12. Back to the main station in Ramallah, the de facto capital of the West Bank, and back to Jerusalem. (Yes, "back" as into Israel proper where I went through four of these roundabout walk-through gates you saw in the picture above. One hour of lines and hassle, aka checkpoints and questions. It was rough.)
13. Half-hour walk to the bus station in Jerusalem, only to find out that the last bus was at 11:30 AM. It was 11:42. Walk a few blocks to find a taxi and another round of: “How to best rack a surfboard.” Then, back to the West Bank, and to the Allenby crossing into Jordan. I cleared two Israeli checkpoints. The cab was 130 Sheckles. (This is the only crossing you need a visa for. Not a person I met told me I could get the visa in Ramallah and make my flight in Amman, Jordan in the same day. Wow.)
14. Clear final Israeli security before bridge and wait in 105-degree heat for an hour for the bus that takes people into Jordan. Final Israeli exit fee was 150 Sheckles. Good thing I removed the wax on my surfboard!
15. Clear Jordanian customs in about an hour and got offered a ride to the Queen Alia Airport in Jordan by some random American defense contractors who had become enamored by my outlandish surf story. Thanks guys.
16. Arrive at the airport at 5PM for my 8PM flight. Check the surfboard. Nervous because A) the Jordanians didn’t charge me for the board and B) because they didn’t ask a single question about it. Perhaps they didn’t know what it was…? I made sure they put at least two “handle with care” stickers on it, though there was no Arabic translation on the sticker.
17. Take off from the Hashemite Kingdom of Jordan and land in the Republic of Lebanon less than an hour later.
18. Carefully switching to my “other” American passport—the one without an Israeli stamp—I put my stamped one in a place that I still don’t feel obligated to publicly expose. Just kidding, ha, it was the back pocket.
19. Lying and answering, “no, I have never been to Israel sir” to the Lebanese boarder guard, I was admitted into Lebanon with a “1-month tourist visa.”
20. The Arabic language program I am doing covered the ride from the airport to the university. Thus, a nicely-dressed Lebanese man was waiting for me with a sign that had my Jewish-sounding name written in clear, bold letters for all to see: Jesse Aizenstat.

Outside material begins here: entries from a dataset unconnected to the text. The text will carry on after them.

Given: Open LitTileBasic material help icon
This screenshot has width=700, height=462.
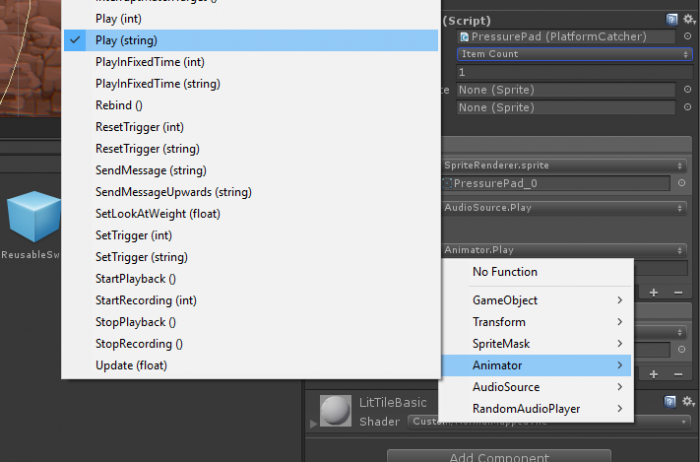Looking at the screenshot, I should pos(672,401).
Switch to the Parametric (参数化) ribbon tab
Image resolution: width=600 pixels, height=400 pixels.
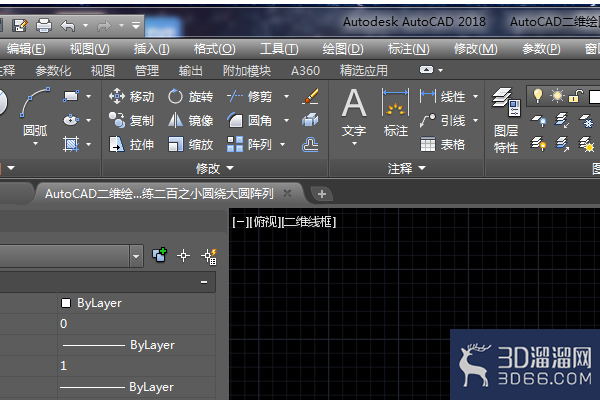[53, 71]
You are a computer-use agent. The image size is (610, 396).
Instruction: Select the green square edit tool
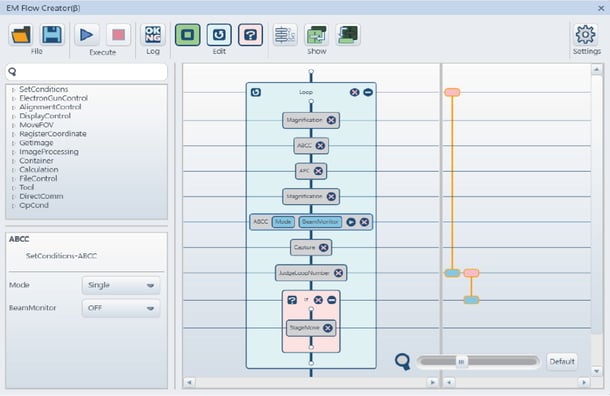tap(188, 35)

21. Opening the surfboard carrier in the hotel, on nerves from the harsh reputation that Royal Jordanian Airlines has acquired for their handling of bags, I opened my 5’10 Dave Johnson surfboard, with a stomp-pad of Che Guevara stenciled onto it, to find it shockingly dingless.
Though many of the details from this epic voyage have been left from this post, I want to be clear that this was just a general skeleton of my trip thus far. Expect to read better detail and a more personal account/reflection in my upcoming feature articles in Ma’an and The Surfers Journal.
Thank you Casbahites. Your support—and daily interest and comments—are truly what keeps this blog alive!